Chatbot and RAG

Published on June 24, 2026
Tags: llm, rag, chatbot

Automated chatbots and RAG are everywhere now (and none of them are the same!). I wanted to understand how they actually work - so I built one of each. Both have led me to the same architectural conclusion.

Chatbot

chatbot is an automated customer-support bot for an e-commerce store, built with Gemini function calling. It answers customers’ FAQs (“how much is shipping?”) and looks up order and product information. Inside, it runs a function-calling loop: the model asks for a tool, the tool runs, the result goes back, then repeats until it gets an answer. The tools are deterministic and return facts only. When there’s nothing to answer with, the model just says “I don’t know” instead of hallucinating. It is read-only: it cannot do irreversible actions (e.g. cancel or refund an order).

RAG

rag-learning-ts is a simple RAG pipeline over community chat history. The engine answers a member’s question from a community’s past conversations.
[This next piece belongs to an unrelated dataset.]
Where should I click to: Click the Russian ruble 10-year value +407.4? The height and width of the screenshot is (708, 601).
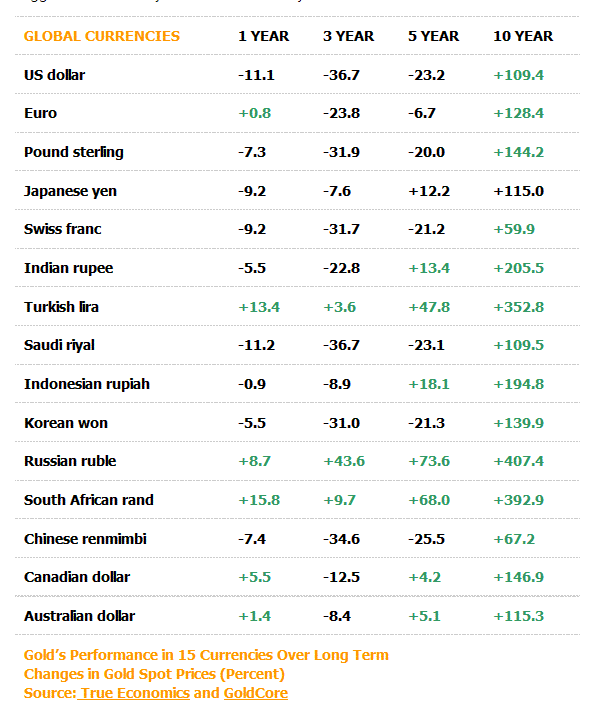tap(518, 461)
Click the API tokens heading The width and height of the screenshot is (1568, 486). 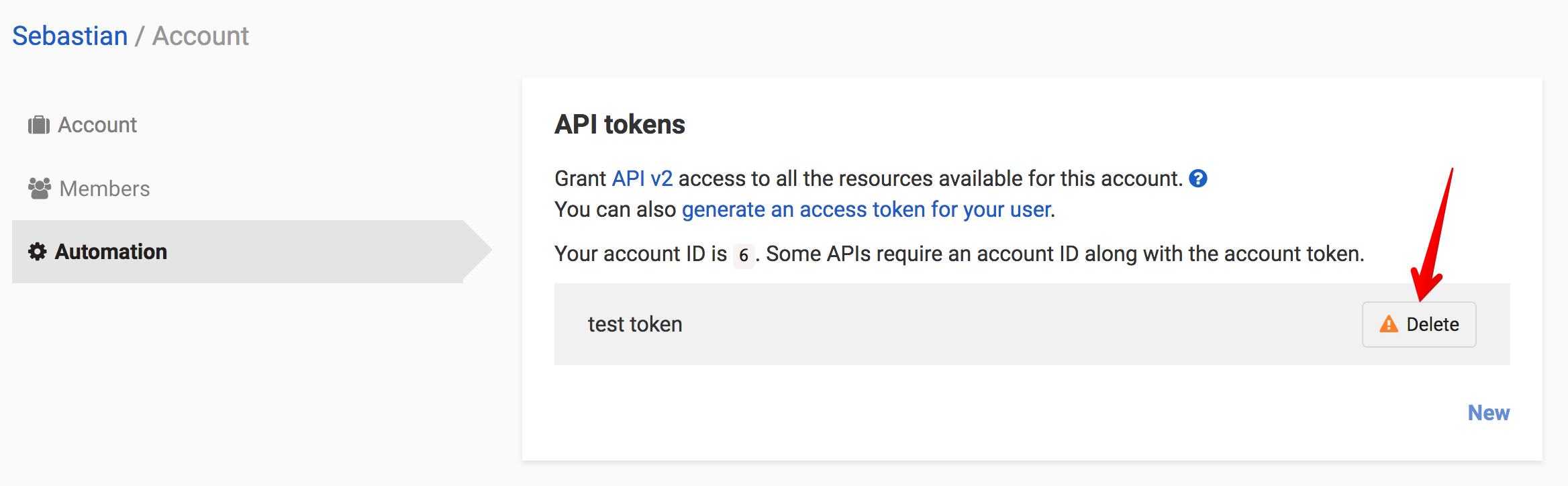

Like the chatbot, it has a guardrail against hallucination (a relevance threshold on the similarity score).

One important lesson

The biggest takeaway was an architectural one: minimize the non-deterministic surface — for testability, efficiency, and cost. Many parts of an “LLM system” don’t actually need the LLM. LLM is probabilistic. If applied in the wrong place, it makes things worse — slower and less stable. So I think the core design question is which parts genuinely need an LLM — and the answer differs per project. In the RAG, the LLM only writes the grounded answer; retrieval, scoring, and even the decision to refuse are deterministic code. In the chatbot, the model does a bit more — it drives the orchestration, choosing which tool to call next and when to stop. Everything around that is deterministic.